● Short problem 1
In the forum thread about the line integral, what parameterization of the curve does the fourth post suggest?
● Short problem 2
Write the next part of the forum thread about the line integral, picking up after its final post.

● Text section
□ □ □

1. ## Integral of line

Calculate the integral of line $\int_c F.dr$, where $F(x,y) = \sqrt{x^2+y^2}$ and c is the circumference $x^2+y^2=1$

How do I calculate integral of line ?

2. Originally Posted by Apprentice123
Calculate the integral of line $\int_c F.dr$, where $F(x,y) = \sqrt{x^2+y^2}$ and c is the circumference $x^2+y^2=1$

How do I calculate integral of line ?

Are you sure it's $F\cdot r$ with your given $F$?

3. Yes the answer is $2 \pi$

4. Apprentice

In English we call it a line integral

The question only makes sense If F is a vector field

Do you mean F = r = xi +yj ?

In which case use x = cos(t) y = sin(t) to parameterize the curve

r = cos(t) i +sin(t) j dr/dt = -sin(t) i +cos(t) j

On the is curve F = cos(t) i +sin(t) j

F*dr/dt = 0

Therefor the line integral is 0

If you want check out the line integral page on my website for the general method

Line Integrals

5. Originally Posted by Apprentice123
Yes the answer is $2 \pi$
But ${\bf F} \cdot d {\bf r}$ only makes sense if both are vectors!

□ □ □

● Dataset content
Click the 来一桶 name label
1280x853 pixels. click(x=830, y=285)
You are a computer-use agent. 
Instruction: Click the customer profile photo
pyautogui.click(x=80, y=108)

□ □ □

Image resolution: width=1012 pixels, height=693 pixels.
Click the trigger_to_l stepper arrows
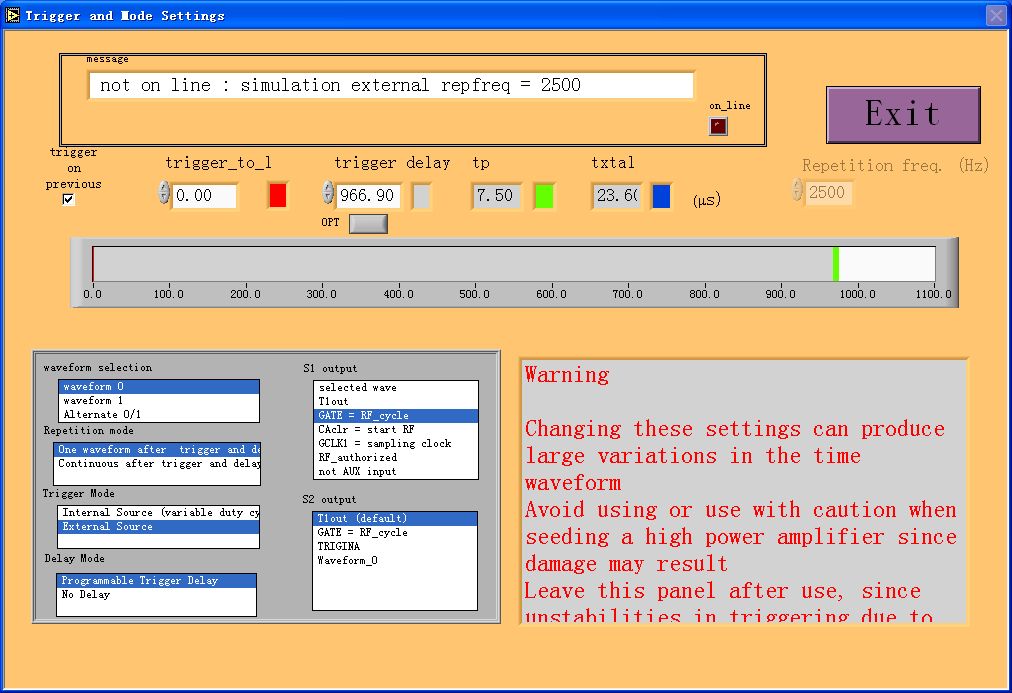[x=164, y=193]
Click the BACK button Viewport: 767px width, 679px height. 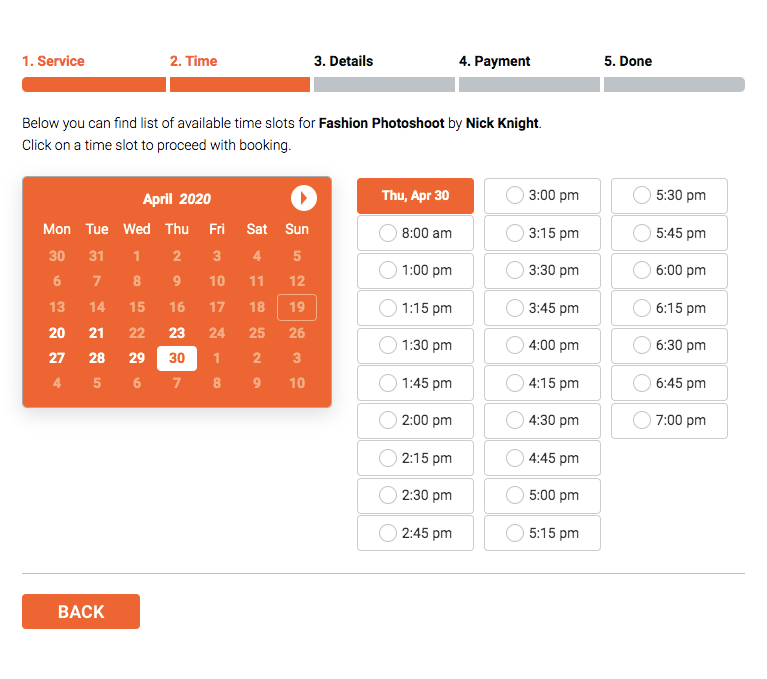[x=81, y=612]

□ □ □

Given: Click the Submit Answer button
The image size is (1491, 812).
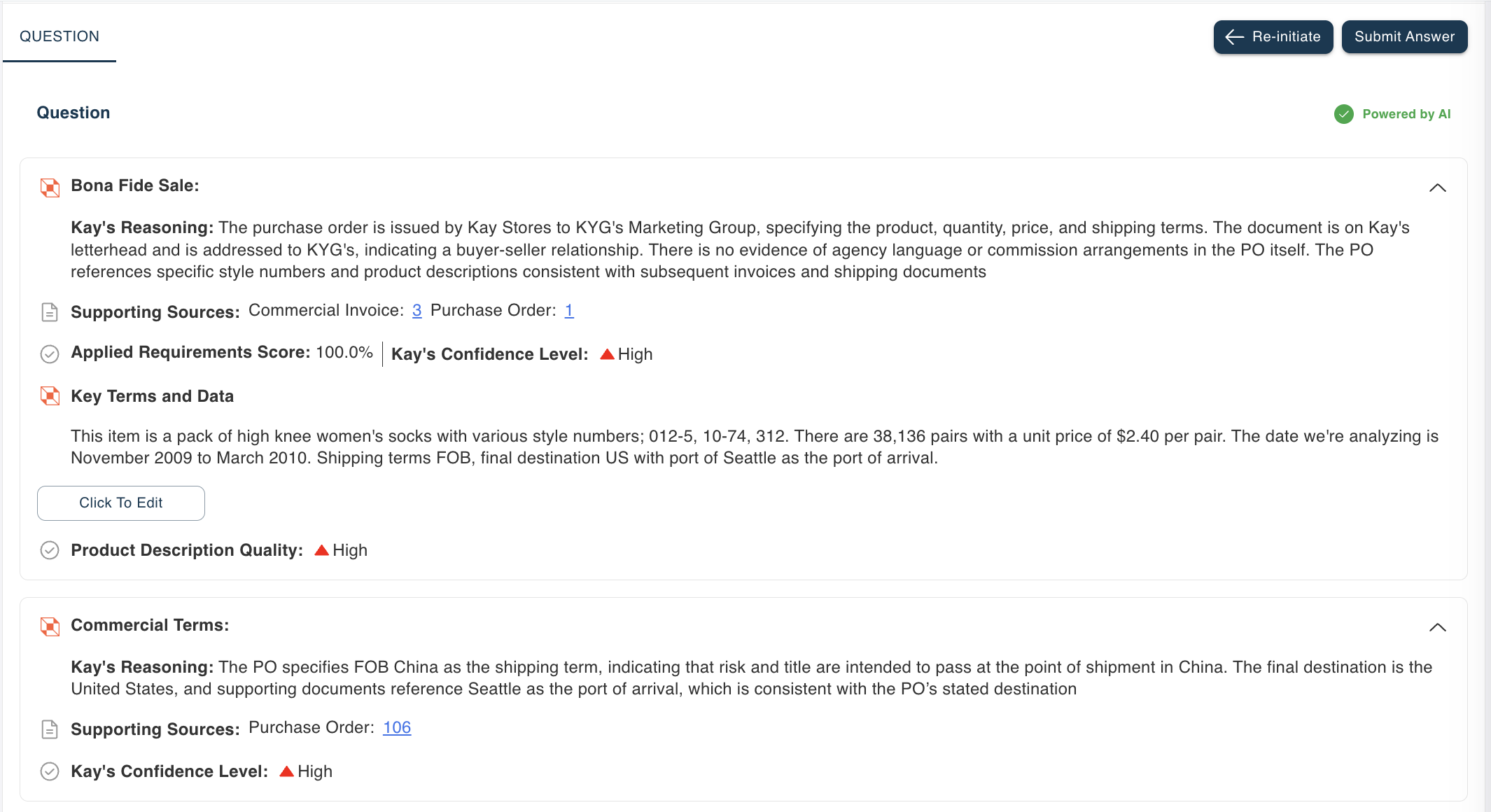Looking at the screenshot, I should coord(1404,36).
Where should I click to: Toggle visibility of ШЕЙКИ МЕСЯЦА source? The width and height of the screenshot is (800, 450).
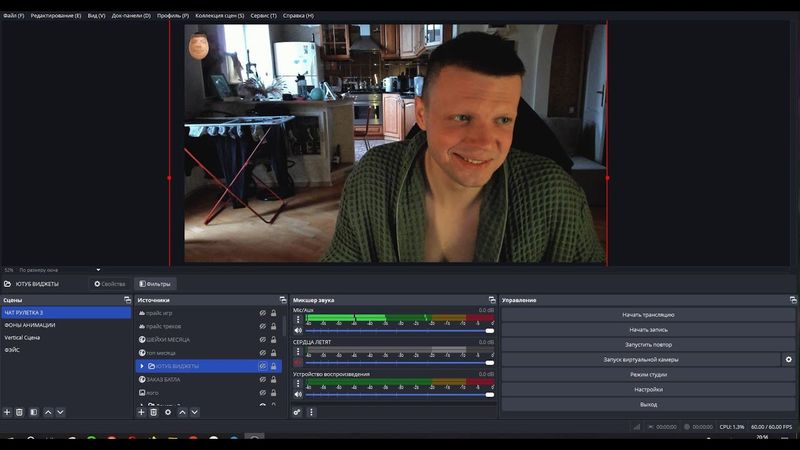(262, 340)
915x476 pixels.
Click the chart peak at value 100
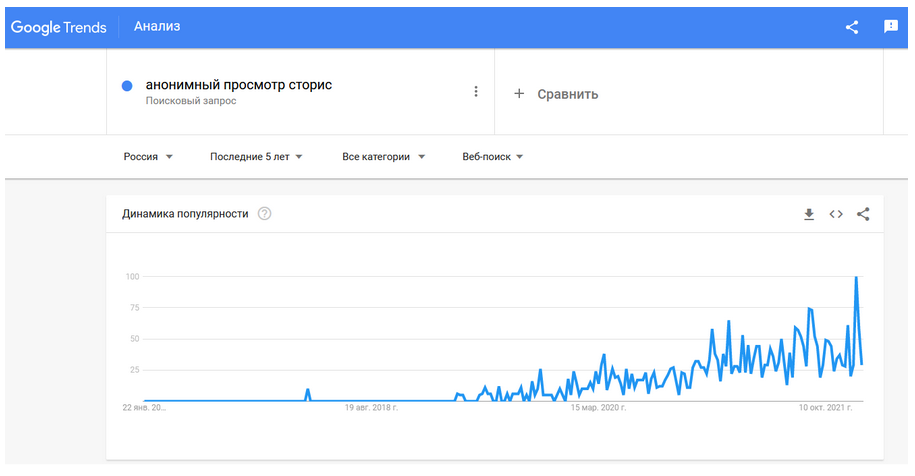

□ □ □

● Answer 1
x = cos(t) and y = sin(t).

● Answer 2
6. dr is understood to be the vector dx i +dy j

Recall For line integrals to actually calculate we use

integral of F(x(t),y(t)) *dr/dt as t varies from a to b

F*dr is just notation rarely used just like the notation integral(fdx+gdy)

where F = f i + g j

We use integral of F(x(t),y(t)) *dr/dt

7. This is correct ?

$\int_0^{2 \pi} \sqrt{(cos(t))^2 + (sin(t))^2}.(-sin(t),cos(t))dt$

8. what you have makes no sense --F must be a vector field!!!!

So what is F ?

9. Sorry, what are the steps to resolve line integral ?

10. Is it possible that what you want is $\int_c F\,dx$, $\int_c F\,dy$ or $\int_c F\,ds$?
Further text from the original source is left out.